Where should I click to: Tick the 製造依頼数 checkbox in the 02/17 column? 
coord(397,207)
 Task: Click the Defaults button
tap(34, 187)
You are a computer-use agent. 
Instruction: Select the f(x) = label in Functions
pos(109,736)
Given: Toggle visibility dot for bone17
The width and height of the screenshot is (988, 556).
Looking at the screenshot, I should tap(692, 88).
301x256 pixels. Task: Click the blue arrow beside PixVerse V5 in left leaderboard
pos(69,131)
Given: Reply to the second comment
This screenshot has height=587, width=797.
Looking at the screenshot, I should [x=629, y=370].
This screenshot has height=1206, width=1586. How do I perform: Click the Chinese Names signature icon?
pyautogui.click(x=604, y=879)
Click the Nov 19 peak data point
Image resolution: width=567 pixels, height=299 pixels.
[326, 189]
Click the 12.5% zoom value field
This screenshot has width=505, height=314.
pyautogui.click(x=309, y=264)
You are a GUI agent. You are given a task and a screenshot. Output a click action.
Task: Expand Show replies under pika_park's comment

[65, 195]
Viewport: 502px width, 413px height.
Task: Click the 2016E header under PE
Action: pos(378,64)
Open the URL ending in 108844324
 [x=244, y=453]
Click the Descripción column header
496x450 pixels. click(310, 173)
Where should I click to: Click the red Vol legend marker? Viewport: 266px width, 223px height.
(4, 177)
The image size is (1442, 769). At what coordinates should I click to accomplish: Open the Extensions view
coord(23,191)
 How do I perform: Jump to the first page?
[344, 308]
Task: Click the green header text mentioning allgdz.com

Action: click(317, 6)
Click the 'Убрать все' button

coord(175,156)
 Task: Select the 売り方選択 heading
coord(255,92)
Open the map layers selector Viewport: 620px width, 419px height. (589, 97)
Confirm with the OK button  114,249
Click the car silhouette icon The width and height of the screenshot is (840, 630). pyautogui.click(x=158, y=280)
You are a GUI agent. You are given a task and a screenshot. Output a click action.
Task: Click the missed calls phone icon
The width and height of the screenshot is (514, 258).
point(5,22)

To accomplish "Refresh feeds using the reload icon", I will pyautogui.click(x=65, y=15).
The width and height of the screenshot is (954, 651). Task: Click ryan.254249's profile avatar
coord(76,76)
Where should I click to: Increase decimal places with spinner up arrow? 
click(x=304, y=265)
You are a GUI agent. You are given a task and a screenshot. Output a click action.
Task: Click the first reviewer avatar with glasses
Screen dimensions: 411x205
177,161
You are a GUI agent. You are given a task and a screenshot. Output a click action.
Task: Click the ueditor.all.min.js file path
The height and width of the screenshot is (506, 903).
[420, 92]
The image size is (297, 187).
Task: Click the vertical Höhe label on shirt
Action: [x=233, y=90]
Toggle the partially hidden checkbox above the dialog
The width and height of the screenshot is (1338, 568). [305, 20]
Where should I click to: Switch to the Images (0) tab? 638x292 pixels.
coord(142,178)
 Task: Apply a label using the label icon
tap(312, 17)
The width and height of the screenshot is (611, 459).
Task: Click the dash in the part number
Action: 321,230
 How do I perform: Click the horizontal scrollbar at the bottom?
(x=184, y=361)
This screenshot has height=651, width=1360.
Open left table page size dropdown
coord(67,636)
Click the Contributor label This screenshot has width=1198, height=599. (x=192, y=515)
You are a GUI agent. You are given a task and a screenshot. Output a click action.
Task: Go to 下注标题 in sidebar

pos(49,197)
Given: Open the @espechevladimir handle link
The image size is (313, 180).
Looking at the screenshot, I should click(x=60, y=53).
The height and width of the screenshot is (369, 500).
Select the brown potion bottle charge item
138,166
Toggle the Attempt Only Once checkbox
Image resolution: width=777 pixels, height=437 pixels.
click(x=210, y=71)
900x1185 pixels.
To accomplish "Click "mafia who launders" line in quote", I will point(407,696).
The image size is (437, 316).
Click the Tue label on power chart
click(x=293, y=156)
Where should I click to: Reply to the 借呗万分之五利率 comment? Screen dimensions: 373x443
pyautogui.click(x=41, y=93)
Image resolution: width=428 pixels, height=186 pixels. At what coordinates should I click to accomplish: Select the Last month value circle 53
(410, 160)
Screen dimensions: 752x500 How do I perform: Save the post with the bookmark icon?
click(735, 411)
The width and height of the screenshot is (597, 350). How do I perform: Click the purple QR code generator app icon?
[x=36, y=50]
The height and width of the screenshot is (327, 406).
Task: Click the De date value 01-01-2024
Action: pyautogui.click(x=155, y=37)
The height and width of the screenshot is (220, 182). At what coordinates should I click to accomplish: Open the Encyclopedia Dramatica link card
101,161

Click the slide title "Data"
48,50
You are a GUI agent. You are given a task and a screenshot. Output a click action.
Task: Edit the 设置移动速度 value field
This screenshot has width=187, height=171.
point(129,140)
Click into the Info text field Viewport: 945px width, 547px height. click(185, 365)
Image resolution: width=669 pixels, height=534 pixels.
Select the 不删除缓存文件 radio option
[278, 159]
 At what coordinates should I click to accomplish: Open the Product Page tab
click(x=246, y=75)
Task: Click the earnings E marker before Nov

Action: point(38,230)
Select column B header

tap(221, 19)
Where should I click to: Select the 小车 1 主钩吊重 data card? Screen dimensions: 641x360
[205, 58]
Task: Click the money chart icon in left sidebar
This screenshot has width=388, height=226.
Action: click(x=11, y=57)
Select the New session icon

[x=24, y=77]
—————
Everything from the first line above through the line that contains "Click the Nov 19 peak data point" should be duplicated exactly, please, and nothing beyond it.

Where should I click to: Tick the 製造依頼数 checkbox in the 02/17 column? 
coord(397,207)
 Task: Click the Defaults button
tap(34, 187)
You are a computer-use agent. 
Instruction: Select the f(x) = label in Functions
pos(109,736)
Given: Toggle visibility dot for bone17
The width and height of the screenshot is (988, 556).
Looking at the screenshot, I should tap(692, 88).
301x256 pixels. Task: Click the blue arrow beside PixVerse V5 in left leaderboard
pos(69,131)
Given: Reply to the second comment
This screenshot has height=587, width=797.
Looking at the screenshot, I should [x=629, y=370].
This screenshot has height=1206, width=1586. How do I perform: Click the Chinese Names signature icon?
pyautogui.click(x=604, y=879)
Click the Nov 19 peak data point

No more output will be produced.